**Problem requirements**
Begin at the line containing "Screen dimensions: 1266x952" and give again every line to the end of the records, exactly, without the pictures.

**Data records**
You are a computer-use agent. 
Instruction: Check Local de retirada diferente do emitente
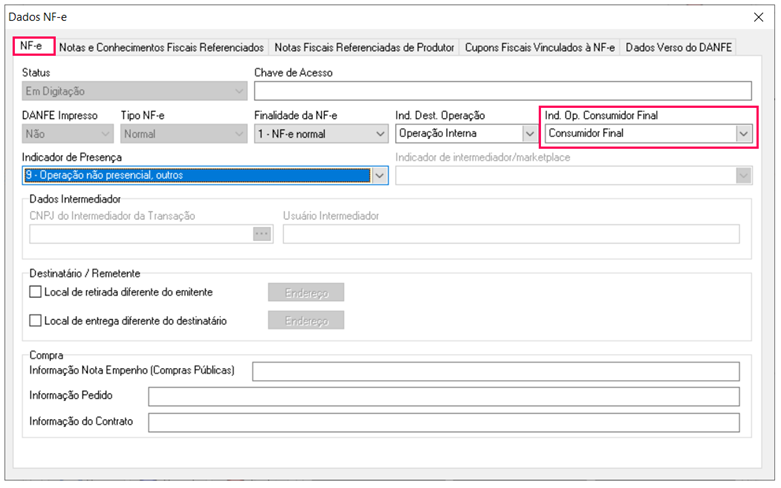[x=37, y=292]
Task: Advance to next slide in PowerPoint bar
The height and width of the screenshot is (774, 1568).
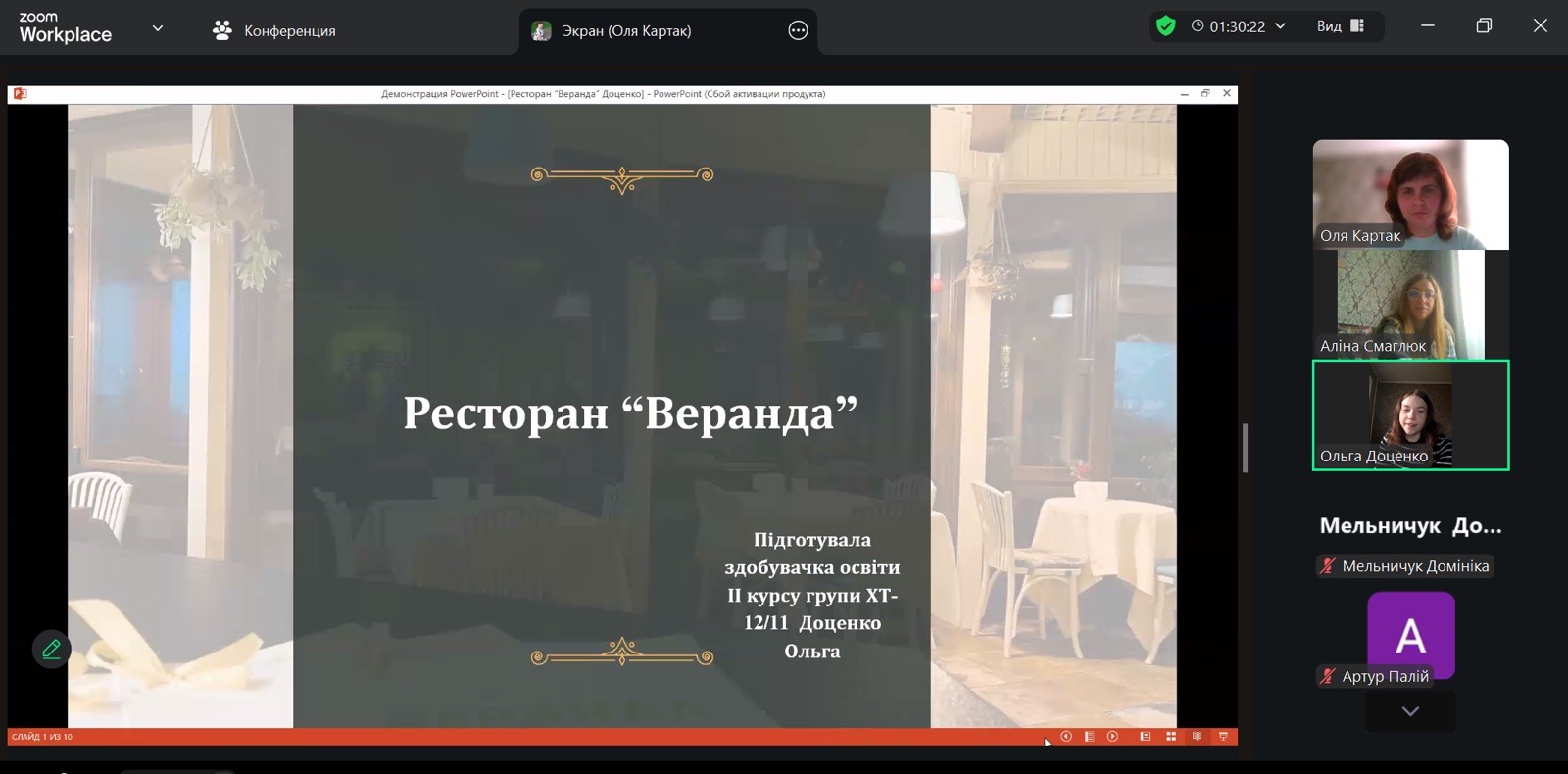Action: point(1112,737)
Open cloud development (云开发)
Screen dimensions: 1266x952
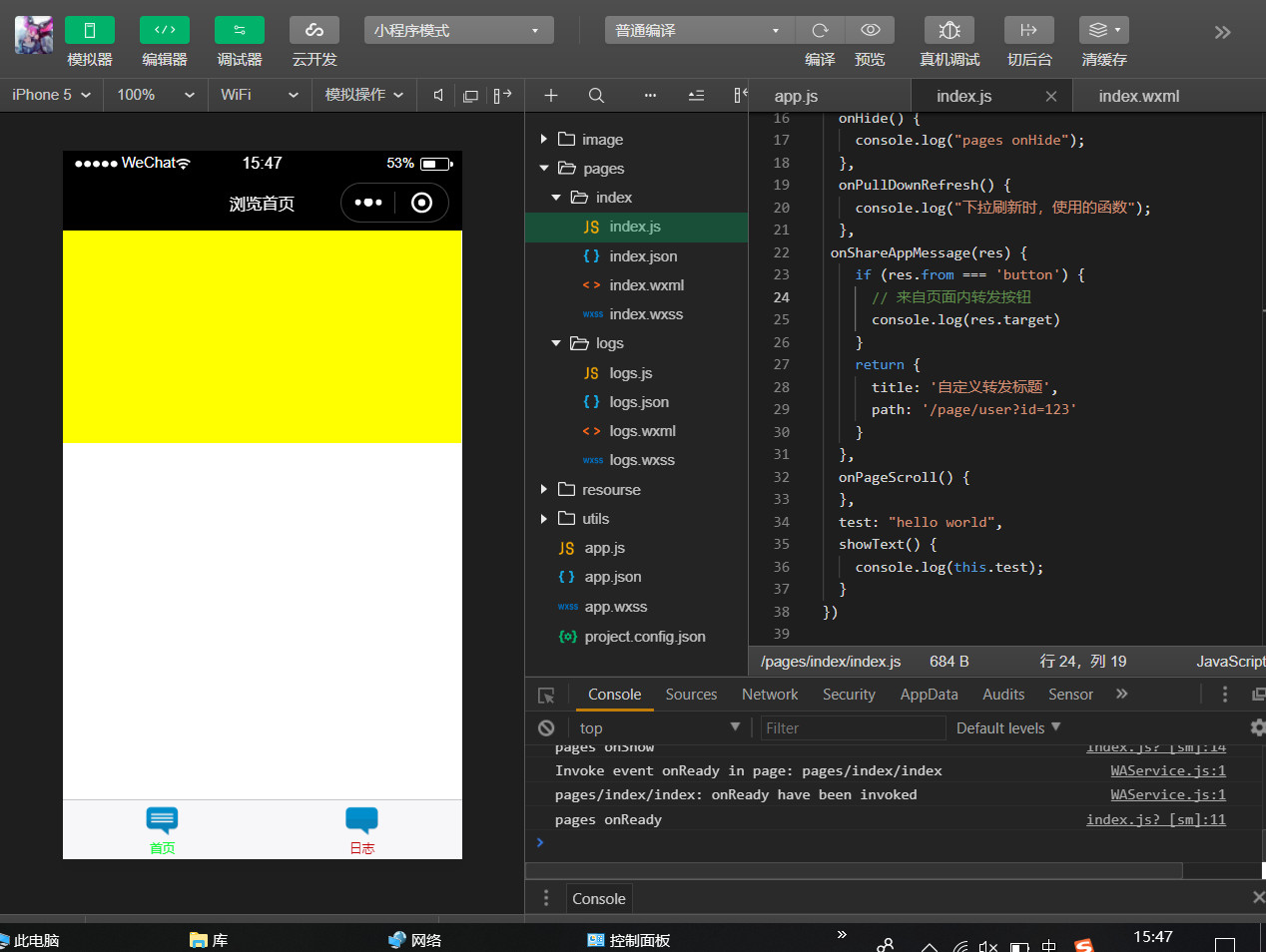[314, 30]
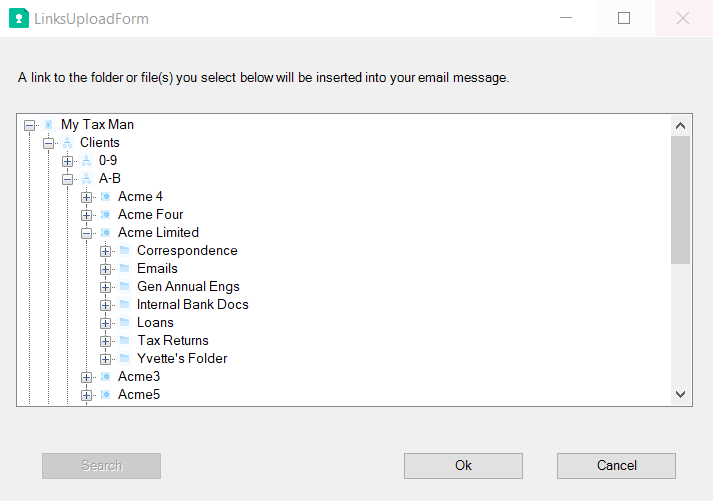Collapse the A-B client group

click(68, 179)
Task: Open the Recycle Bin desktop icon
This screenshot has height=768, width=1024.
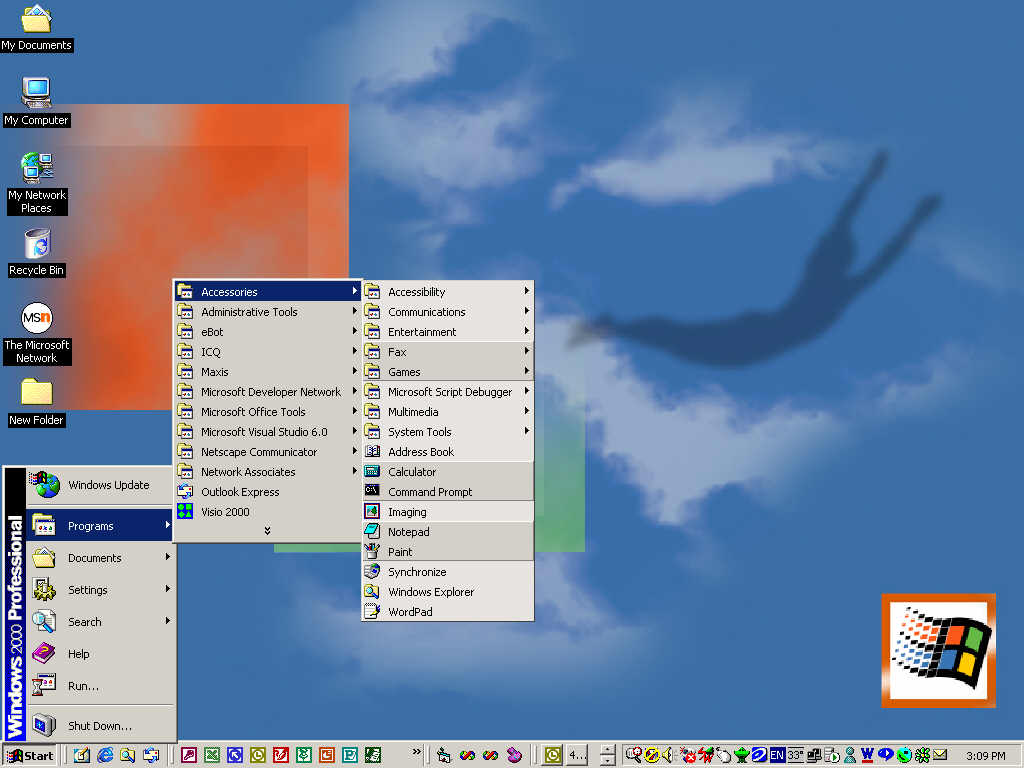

**Solution to this exercise**
Screen dimensions: 1266x952
[314, 30]
Collapse the A-B client group

click(68, 179)
Task: Open the Recycle Bin desktop icon
This screenshot has height=768, width=1024.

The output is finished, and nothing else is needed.